## WHAT IS REQUIRED
Write every line of the material out exactly as shown.
***
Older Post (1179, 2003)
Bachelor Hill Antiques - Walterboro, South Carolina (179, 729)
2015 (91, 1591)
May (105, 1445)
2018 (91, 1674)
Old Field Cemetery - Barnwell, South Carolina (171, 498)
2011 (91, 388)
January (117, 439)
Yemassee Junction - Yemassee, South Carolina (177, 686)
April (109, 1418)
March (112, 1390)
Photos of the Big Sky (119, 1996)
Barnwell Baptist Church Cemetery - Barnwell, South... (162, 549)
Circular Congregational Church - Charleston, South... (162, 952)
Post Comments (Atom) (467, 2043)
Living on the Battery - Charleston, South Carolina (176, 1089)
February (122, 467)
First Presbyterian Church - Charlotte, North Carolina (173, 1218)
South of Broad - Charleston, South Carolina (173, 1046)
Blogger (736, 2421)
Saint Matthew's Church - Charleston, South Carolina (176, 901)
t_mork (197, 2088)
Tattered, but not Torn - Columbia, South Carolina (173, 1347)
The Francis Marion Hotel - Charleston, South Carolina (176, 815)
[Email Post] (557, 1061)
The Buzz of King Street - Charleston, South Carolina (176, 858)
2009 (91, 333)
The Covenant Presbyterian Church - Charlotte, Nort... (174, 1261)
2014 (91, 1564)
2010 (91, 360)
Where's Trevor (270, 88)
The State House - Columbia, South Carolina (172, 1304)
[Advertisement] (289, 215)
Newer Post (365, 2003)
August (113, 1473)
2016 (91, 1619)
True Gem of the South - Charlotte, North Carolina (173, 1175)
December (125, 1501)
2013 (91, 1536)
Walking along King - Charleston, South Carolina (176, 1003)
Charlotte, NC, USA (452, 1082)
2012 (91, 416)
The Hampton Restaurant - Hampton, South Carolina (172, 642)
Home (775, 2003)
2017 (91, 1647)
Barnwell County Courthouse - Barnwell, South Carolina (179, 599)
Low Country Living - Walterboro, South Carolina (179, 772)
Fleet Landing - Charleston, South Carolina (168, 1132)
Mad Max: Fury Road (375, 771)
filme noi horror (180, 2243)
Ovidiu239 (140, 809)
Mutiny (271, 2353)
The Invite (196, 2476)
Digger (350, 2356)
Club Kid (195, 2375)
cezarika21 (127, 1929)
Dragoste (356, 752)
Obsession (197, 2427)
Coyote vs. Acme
***
## WRITTEN REPLY
Older Post (1179, 2003)
Bachelor Hill Antiques - Walterboro, South Carolina (179, 729)
2015 (91, 1591)
May (105, 1445)
2018 (91, 1674)
Old Field Cemetery - Barnwell, South Carolina (171, 498)
2011 (91, 388)
January (117, 439)
Yemassee Junction - Yemassee, South Carolina (177, 686)
April (109, 1418)
March (112, 1390)
Photos of the Big Sky (119, 1996)
Barnwell Baptist Church Cemetery - Barnwell, South... (162, 549)
Circular Congregational Church - Charleston, South... (162, 952)
Post Comments (Atom) (467, 2043)
Living on the Battery - Charleston, South Carolina (176, 1089)
February (122, 467)
First Presbyterian Church - Charlotte, North Carolina (173, 1218)
South of Broad - Charleston, South Carolina (173, 1046)
Blogger (736, 2421)
Saint Matthew's Church - Charleston, South Carolina (176, 901)
t_mork (197, 2088)
Tattered, but not Torn - Columbia, South Carolina (173, 1347)
The Francis Marion Hotel - Charleston, South Carolina (176, 815)
[Email Post] (557, 1061)
The Buzz of King Street - Charleston, South Carolina (176, 858)
2009 (91, 333)
The Covenant Presbyterian Church - Charlotte, Nort... (174, 1261)
2014 (91, 1564)
2010 (91, 360)
Where's Trevor (270, 88)
The State House - Columbia, South Carolina (172, 1304)
[Advertisement] (289, 215)
Newer Post (365, 2003)
August (113, 1473)
2016 (91, 1619)
True Gem of the South - Charlotte, North Carolina (173, 1175)
December (125, 1501)
2013 (91, 1536)
Walking along King - Charleston, South Carolina (176, 1003)
Charlotte, NC, USA (452, 1082)
2012 (91, 416)
The Hampton Restaurant - Hampton, South Carolina (172, 642)
Home (775, 2003)
2017 (91, 1647)
Barnwell County Courthouse - Barnwell, South Carolina (179, 599)
Low Country Living - Walterboro, South Carolina (179, 772)
Fleet Landing - Charleston, South Carolina (168, 1132)
Mad Max: Fury Road (375, 771)
filme noi horror (180, 2243)
Ovidiu239 (140, 809)
Mutiny (271, 2353)
The Invite (196, 2476)
Digger (350, 2356)
Club Kid (195, 2375)
cezarika21 (127, 1929)
Dragoste (356, 752)
Obsession (197, 2427)
Coyote vs. Acme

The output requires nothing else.